7 Things I Hate About AB Testing
Test this, test that…and always be testing.
As I listened to one speaker after the next, I wondered why a client would hire them in the first place. If you are a CRO agency, and the best advice you can provide to attendees in a conference is to test this and test that, then I am not sure why these companies would hire you in the first place.
All you need to do is start AB testing, find that one fantastic test that will take you from absolute anonymity to an overnight web success…that is what brings most people to AB testing land.
Filled with dreams that end up facing the grueling reality of how difficult it is to achieve any meaningful result. According to Stephen Walsh:
“There is one thing to keep in mind: testing every random aspect of your website can often be counter-productive. You can blow time and money on software, workers, and consultants, testing things that won’t increase your website revenue enough to justify the tests in the first place.”
So, I am here to break it down to you…I am here to give you the top 7 things that I hate about AB testing. Before I jump into this, I want to point out that we do a massive number of AB tests in any single year and we are close to run our 12,000 AB test in our company history. The road is filled with good, the bad and the ugly.
1. Settling bar bets
You will no longer have to rely on your opinions; you rely on the wisdom/desires/actions of your visitors to determine which design is better.
This is how AB testing was sold to many companies.
And why not – isn’t AB testing the antidote of the HIPPO.
This produced a side effect which the industry struggles with and is not able to resolve. Conversion optimization is reduced to testing. An industry that emphasizes that “you should always be testing,” gives the impression that testing is the holy grail of increasing conversions. While in fact, it is the easiest part of the process.
After all of that, your test fails. It does not produce statistically significant results.
Image source: carcrash
Your colleague, on the other hand, is not a big believer in this whole CRO process. While sipping on a cup of Java, he says who don’t we test this random new feature. No data or customer research to support why he should test this feature. He runs the test, and it generates significant solid results. And the kind of results managers talks about in meetings.
This phenomenon hurts the argument for the process. The fact that many CRO companies produce less than 15% success rates on their projects kills all the emphasizes on a process.
So, naturally and as a second defense, CROs move to talk about the learnings. What you will learn about your customers.
But let’s again face it. Learnings are, and I love them. However, unless you are a large company with a research and development budget, most companies will kill programs that do not generate a minimum of 3 to 5x return on investment within few months
The point is, if you think of AB testing as a way to settle bets between different teams, you missed the point of AB testing and CRO altogether. I am willing to bet that you are better off walking away from conversion optimization altogether.
2. When the only tool you have is a hammer – AB testing is not for every organization
Not every situation requires AB testing. Not every website can handle AB testing. And not every company is ready for AB testing.

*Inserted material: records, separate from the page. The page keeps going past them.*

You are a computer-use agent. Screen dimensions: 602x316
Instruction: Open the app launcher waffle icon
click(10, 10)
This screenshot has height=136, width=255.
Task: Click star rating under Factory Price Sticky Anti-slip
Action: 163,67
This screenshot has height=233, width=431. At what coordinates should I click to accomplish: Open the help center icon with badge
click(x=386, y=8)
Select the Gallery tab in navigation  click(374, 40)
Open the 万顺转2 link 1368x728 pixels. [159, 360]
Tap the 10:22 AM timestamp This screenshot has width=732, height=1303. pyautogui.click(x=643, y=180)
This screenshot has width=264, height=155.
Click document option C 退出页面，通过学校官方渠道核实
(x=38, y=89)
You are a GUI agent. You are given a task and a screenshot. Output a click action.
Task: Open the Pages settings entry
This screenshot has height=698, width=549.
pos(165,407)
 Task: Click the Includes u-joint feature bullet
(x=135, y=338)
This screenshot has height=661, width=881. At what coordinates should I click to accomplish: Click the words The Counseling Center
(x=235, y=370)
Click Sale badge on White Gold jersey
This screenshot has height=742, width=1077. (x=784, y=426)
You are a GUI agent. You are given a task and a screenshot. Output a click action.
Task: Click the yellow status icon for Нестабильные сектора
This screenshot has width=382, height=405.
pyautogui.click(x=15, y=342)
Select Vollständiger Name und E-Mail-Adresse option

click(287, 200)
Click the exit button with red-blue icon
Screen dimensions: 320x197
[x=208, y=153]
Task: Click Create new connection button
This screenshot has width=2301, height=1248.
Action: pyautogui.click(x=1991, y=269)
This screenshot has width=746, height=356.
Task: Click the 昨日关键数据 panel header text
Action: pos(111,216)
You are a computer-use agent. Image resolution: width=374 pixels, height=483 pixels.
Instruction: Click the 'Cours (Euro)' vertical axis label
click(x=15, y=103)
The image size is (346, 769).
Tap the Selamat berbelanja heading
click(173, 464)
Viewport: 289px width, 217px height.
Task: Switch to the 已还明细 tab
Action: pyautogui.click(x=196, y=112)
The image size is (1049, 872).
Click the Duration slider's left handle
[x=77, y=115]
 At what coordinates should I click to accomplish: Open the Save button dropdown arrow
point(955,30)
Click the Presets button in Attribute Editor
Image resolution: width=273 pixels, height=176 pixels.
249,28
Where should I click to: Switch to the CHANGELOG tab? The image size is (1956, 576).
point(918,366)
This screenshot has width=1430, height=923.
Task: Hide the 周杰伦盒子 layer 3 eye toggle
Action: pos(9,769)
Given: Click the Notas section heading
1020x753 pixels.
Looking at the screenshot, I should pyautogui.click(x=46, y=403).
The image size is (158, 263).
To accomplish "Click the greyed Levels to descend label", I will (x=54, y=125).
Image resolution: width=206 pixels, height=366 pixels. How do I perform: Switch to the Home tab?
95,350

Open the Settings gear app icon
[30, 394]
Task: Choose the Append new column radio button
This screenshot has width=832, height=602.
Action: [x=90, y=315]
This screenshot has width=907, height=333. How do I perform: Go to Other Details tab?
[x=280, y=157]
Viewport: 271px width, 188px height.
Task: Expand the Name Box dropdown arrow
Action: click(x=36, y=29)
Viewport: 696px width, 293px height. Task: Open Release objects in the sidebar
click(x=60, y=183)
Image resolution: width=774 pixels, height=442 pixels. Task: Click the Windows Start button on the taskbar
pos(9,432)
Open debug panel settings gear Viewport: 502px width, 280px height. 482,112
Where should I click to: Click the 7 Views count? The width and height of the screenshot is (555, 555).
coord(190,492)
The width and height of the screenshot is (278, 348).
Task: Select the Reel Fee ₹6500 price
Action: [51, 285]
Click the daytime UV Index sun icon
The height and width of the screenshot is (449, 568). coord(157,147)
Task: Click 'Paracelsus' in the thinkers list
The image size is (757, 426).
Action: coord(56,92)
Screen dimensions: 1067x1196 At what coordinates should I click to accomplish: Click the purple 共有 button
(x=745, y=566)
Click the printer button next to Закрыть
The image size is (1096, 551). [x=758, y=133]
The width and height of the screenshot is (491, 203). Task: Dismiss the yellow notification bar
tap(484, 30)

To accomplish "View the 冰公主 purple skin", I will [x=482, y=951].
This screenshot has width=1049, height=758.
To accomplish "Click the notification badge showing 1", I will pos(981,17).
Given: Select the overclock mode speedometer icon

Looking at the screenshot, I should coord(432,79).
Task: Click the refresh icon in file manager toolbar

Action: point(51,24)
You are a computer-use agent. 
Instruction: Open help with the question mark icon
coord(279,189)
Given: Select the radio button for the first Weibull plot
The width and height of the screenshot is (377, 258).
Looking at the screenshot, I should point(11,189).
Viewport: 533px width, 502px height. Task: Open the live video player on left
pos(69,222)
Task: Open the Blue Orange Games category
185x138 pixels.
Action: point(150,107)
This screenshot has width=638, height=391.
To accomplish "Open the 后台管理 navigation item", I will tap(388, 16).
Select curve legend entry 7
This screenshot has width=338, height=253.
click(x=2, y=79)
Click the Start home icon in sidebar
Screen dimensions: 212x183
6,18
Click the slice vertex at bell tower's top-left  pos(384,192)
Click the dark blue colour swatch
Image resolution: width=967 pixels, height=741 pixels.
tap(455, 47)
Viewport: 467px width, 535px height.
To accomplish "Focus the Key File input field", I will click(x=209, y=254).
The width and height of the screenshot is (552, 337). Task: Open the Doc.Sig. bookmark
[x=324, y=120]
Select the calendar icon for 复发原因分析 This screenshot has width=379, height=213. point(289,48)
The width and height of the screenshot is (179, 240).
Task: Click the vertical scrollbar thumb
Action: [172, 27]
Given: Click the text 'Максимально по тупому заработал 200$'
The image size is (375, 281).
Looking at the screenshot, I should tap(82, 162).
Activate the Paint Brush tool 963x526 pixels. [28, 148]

But if all you sell is AB testing, then you are stuck. You either sign clients who you should not take because they are not ready for CRO or you are turning away business, and your sales suffer.
Let’s break this down:
Not every website is ready for testing. CRO companies have different requirements for when they take a client and if the client can conduct AB testing or not. If you are looking to lead full AB testing program, then you need an absolute minimum of 500 conversions per month (per device type). A CRO agency is a lot more comfortable when a client crosses the 2,000 conversions per month. 80% of our clients generate over 3,000 conversions per month.
So, what do you do with a website that generates a lower number of conversions? This topic deserves a separate blog post on its own. There are several considerations:
- If the website has growth potential or on a growth track, you can start with expert reviews, ensuring that the site is free from both bugs and usability issues.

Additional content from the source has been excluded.